Mary Altaffer / AP
A demonstrator yells at police officers as they order Occupy Wall Street protesters to leave Zuccotti Park, their longtime encampment in New York, early Tuesday, Nov. 15, 2011. At about 1 a.m. Tuesday, police handed out notices from the park's owner, Brookfield Office Properties, and the city saying that the park had to be cleared because it had become unsanitary and hazardous.
The city of New York will pay more than $350,000 to settle a lawsuit filed last year claiming that police destroyed the private property of those evicted from a park during an Occupy Wall Street raid.
The U.S. District Court in Manhattan announced the $366,700 settlement late Tuesday.
Occupy Wall Street organizers brought the suit against the city last year, claiming that in a raid that took place in Zucotti Park on Nov. 15, 2011, police destroyed thousands of books the movement had accumulated in its so-called "People's Library."
The "books were damaged so as to render them unusable, and additional books are unaccounted for," court papers read. Furnishings and other equipment were also damaged, the suit claimed.
"Our clients are pleased," Normal Siegel, who represented Occupy Wall Street, said following the decision, according to The Village Voice.

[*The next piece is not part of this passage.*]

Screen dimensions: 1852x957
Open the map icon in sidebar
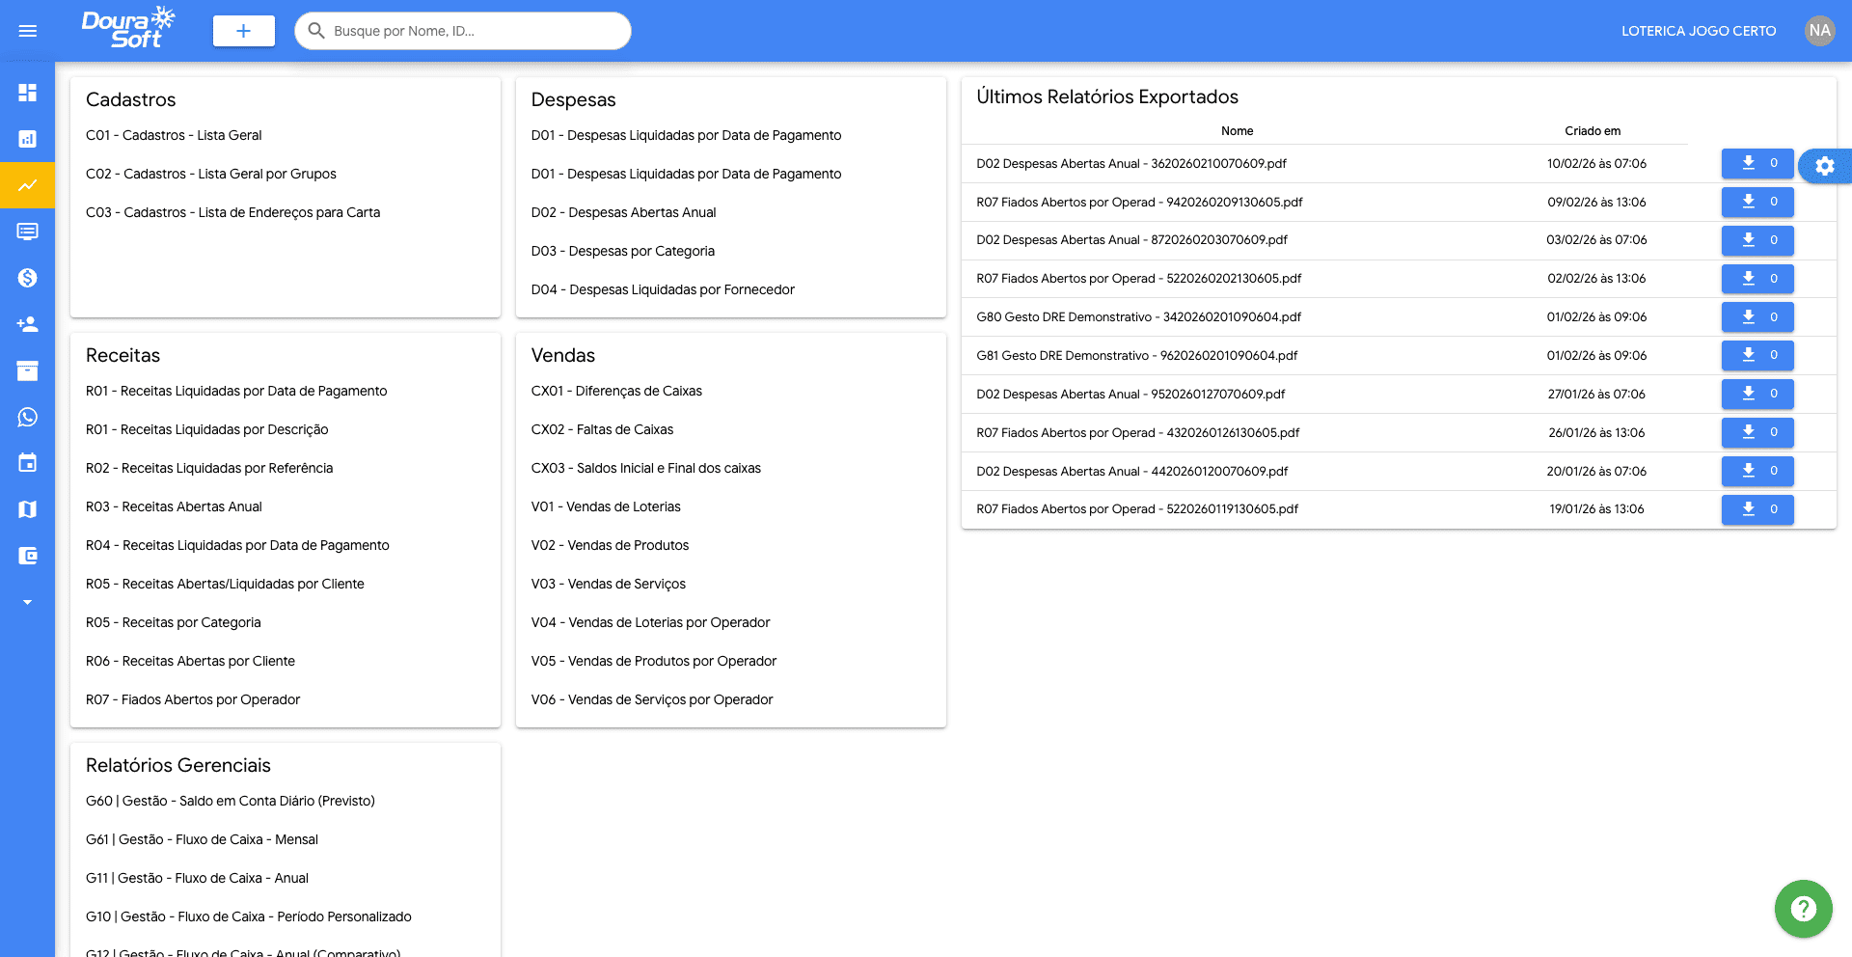click(x=27, y=509)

"This was not just about money, it was about constitutional rights and the destruction of books."
The settlement calls for the city to pay Occupy $47,000 for the loss of the books and about $186,000 in legal fees it incurred. New York City will also pay $75,000 to Global Revolutions TV, a broadcaster, along with $49,850 in legal costs, for the destruction of its computers and live-streaming equipment. An additional $8,500 will be paid to Times Up New York, an organization that provided bicycle-powered generators to the Occupiers.
As part of the settlement, Brookfield Properties, the owner of Zucotti Park, will pay the city about $16,000 for its responsibility in the property destruction.
The Occupy protest began in September 2011, and participants set up camp with tents, computers and other items soon after. The location became the focal point for all sorts of protests against capitalism, corporate greed and unsound banking practices. Police cleared the camp in a November 2011 raid.